India and Pakistan agreed in "positive and businesslike" talks today to boost trade and trust to bolster peace efforts between the wary nuclear-armed neighbours.
Pakistani President Pervez Musharraf and Indian Prime Minister Manmohan Singh started the day by watching the first hour of a cricket match between their national teams.
As India slipped to defeat, angry fans threw water bottles at the Pakistani players and briefly halted the match.
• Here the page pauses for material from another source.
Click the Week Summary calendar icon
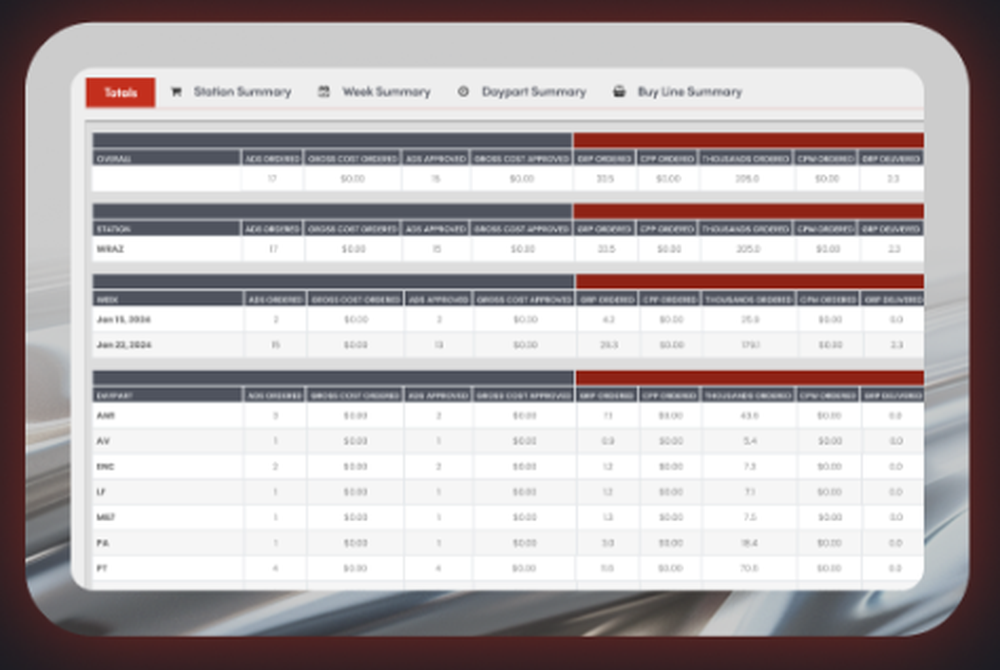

Musharraf and Singh generated a friendlier atmosphere at two hours of talks in the Indian capital.
"I want to say that I am happy that the talks were held in a positive atmosphere and with an optimistic note," Musharraf told reporters. "In my view there has been progress on all issues."
Singh's spokesman Sanjaya Baru described the talks as "very positive" and "very businesslike and wide-ranging".
Indian Foreign Secretary Shyam Saran said the two leaders wanted to build a "common prosperity" through closer economic ties, and had agreed to revive a joint business council.
He said on both sides "there was a willingness to look at all aspects to take our relationship forward".
Both leaders restated their claims to the disputed Himalayan region of Kashmir, the cause of two of their three wars since they gained independence from Britain in 1947.
Saran said Singh had reaffirmed that India would not agree to redrawing boundaries and had resisted the idea of setting a deadline to resolve the "complex" dispute.
But there was more agreement on the idea of bringing the people of divided Kashmir closer so that, in Saran's words, "the more complex problem could be addressed sometime in the future".
There was a willingness to make life easier for the people residing on both sides in Kashmir, he said.
The most tangible sign of that came this month with the launch of the first bus service between Indian and Pakistani Kashmir in almost 60 years.
Saran said the two sides had also reaffirmed an agreement to open a second rail link this year, and try to speed up efforts to resolve a military stand-off on the Siachen Glacier deep in the Himalayas in Kashmir.